Les dépenses publiques improductives

Étude du département des finances publiques du FMI (1995)

Comme la productivité du capital ou du travail, la productivité de la dépense publique peut être calculée en comparant la production de biens ou services publics ou la réalisation d'objectifs avec le montant des dépenses effectuées.

Ainsi, pour être « productives » , les dépenses publiques doivent respecter deux conditions :

- avoir - individuellement - un coût minimal ou être le plus rentable possible, c'est à dire être réalisées sans gaspillage de ressources publiques, notamment humaines,

- être - collectivement - réparties de façon optimale dans le cadre d'un niveau global supportable de dépenses publiques ; en d'autres termes, l'avantage social procuré par un bien ou un service public (cet avantage comprend outre le prix du bien ou du service, la réalisation d'objectifs généraux tels que la réduction de la pauvreté ou la création d'un environnement macro-économique favorable) doit toujours être supérieur à son coût.

Une dépense « improductive » est donc :

- la différence entre le coût actuel d'une dépense publique et celui de la même dépense réalisée dans des conditions de rentabilité maximales,

- la différence entre deux niveaux agrégés de dépenses publiques lorsque la modification de la répartition des dépenses affecte le niveau global de ces dépenses sans en changer l'avantage social global. Par exemple, pour réduire la pauvreté, une allocation alimentaire bien ciblée est plus « productive » qu'une allocation alimentaire généralisée. De même, une répartition différente entre politiques de santé préventives et curatives peut se révéler plus « productive ».

-

Certains facteurs favorisent l'apparition de dépenses publiques improductives :

- une fonction publique insuffisamment formée ou peu adaptable aux évolutions économiques, sociales ou administratives,

- une mauvaise ou insuffisante évaluation des politiques publiques,

- une trop grande sensibilité des pouvoirs publics à certaines parties de l'électorat, à certaines régions ou à certains groupes de pression,

- la réalisation d'opérations de prestige sans utilité économique ou sociale,

- le soutien d'entreprises publiques non rentables.
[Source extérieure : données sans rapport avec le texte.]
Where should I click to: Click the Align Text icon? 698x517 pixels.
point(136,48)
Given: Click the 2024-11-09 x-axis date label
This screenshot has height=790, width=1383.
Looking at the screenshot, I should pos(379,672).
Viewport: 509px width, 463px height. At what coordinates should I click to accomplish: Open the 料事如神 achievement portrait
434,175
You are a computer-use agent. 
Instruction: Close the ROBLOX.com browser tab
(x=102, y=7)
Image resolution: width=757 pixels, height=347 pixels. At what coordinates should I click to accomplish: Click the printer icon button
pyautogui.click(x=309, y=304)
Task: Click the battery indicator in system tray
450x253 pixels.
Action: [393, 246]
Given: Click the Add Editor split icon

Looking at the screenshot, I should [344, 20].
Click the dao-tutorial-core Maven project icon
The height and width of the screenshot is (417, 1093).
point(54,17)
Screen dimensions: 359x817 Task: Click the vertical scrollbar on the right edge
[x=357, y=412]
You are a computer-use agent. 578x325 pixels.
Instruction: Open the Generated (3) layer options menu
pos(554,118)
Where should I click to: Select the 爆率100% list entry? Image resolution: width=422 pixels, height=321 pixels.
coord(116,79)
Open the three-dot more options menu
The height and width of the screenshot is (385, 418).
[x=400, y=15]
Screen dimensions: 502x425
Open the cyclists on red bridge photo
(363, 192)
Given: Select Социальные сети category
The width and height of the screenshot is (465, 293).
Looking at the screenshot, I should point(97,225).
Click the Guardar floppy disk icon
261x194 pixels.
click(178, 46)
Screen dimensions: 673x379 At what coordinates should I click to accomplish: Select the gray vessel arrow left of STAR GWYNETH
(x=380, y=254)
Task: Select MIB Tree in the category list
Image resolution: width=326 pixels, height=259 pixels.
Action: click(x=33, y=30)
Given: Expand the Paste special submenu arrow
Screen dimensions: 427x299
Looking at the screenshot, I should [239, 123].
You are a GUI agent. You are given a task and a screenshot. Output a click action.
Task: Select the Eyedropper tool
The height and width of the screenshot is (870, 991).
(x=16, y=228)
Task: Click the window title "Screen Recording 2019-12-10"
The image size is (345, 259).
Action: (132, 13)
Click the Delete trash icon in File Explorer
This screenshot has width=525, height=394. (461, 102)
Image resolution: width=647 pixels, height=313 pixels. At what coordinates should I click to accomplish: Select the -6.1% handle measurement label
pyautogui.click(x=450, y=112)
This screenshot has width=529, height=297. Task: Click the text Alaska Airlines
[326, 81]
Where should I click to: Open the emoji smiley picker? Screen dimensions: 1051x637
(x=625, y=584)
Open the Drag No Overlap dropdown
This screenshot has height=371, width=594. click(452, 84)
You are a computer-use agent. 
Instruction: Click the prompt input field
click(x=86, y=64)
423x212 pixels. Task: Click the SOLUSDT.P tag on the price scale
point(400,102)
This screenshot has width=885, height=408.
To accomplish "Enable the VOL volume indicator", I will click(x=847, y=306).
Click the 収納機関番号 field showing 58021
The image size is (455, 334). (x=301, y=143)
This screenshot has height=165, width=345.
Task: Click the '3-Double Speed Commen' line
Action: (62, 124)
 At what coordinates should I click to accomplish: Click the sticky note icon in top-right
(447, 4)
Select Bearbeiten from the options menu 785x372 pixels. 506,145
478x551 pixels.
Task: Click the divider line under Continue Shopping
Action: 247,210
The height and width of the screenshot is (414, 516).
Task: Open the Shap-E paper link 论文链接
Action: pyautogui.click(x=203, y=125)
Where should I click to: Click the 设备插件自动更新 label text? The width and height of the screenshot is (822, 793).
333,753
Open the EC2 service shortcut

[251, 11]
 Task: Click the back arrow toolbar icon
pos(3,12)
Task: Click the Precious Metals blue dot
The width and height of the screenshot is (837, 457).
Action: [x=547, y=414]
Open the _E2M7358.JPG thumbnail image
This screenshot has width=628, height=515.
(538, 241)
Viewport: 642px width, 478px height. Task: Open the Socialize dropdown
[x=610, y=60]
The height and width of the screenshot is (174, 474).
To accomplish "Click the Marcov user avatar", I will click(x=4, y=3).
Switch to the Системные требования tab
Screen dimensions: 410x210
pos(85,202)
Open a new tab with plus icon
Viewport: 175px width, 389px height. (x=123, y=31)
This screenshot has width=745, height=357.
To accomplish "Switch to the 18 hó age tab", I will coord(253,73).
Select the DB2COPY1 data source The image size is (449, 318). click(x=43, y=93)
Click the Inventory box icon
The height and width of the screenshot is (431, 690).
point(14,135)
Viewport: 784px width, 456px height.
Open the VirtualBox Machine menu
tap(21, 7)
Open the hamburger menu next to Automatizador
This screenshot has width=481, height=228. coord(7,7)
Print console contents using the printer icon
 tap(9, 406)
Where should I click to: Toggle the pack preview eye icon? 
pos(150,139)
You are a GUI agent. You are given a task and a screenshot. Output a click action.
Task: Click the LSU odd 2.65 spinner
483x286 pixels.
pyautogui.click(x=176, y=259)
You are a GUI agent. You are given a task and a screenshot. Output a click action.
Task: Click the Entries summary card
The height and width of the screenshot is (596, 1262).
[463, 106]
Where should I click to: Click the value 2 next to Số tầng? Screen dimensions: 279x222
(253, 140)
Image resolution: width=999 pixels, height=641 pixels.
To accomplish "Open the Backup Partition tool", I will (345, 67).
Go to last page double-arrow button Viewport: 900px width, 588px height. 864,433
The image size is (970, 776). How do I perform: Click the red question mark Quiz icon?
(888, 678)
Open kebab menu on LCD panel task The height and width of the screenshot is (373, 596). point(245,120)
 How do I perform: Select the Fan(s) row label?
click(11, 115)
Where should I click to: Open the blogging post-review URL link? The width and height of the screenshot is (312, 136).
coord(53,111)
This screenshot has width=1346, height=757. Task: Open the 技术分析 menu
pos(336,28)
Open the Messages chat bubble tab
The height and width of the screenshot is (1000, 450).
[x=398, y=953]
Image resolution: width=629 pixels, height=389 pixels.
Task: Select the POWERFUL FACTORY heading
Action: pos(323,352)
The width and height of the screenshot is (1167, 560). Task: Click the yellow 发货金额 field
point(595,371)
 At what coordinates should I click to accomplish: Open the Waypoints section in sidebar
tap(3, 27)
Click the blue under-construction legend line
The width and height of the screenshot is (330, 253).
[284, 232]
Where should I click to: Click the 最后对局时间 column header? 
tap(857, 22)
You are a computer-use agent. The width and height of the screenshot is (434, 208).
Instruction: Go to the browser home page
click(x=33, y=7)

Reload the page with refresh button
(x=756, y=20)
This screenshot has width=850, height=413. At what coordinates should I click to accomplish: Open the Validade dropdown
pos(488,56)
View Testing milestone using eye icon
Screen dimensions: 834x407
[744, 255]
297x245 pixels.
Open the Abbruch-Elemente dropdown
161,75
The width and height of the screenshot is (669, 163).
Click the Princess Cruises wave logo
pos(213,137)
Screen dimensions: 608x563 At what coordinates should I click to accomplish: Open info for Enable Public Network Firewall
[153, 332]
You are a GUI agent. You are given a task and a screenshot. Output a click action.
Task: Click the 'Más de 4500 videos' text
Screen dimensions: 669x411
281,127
Les dépenses publiques improductives sont sujettes à une certaine forme de subjectivité en raison de :

- la difficulté de mesurer la valeur de certains services publics tels que le maintien de la sécurité, l'administration de la justice ou la conduite des affaires étrangères : ces services ne peuvent être trouvés sur le marché ni leur coût être individualisé.

- la difficulté d'évaluer la productivité de programmes ayant une pluralité d'objectifs (par exemple, investissements ayant à la fois un objet économique et une fonction de défense nationale) et de programmes ayant des conséquences macro-économiques certaines mais diffuses en termes de production d'investissement ou d'emploi.

Les conséquences économiques des dépenses publiques improductives sont importantes :

- leur existence signifie que le niveau global des dépenses publiques est plus élevé que nécessaire pour remplir les objectifs fixés, ce qui entraîne un déficit et/ou un niveau de prélèvements obligatoires plus élevés que si ces dépenses publiques étaient toutes rentables ou d'une efficacité maximale.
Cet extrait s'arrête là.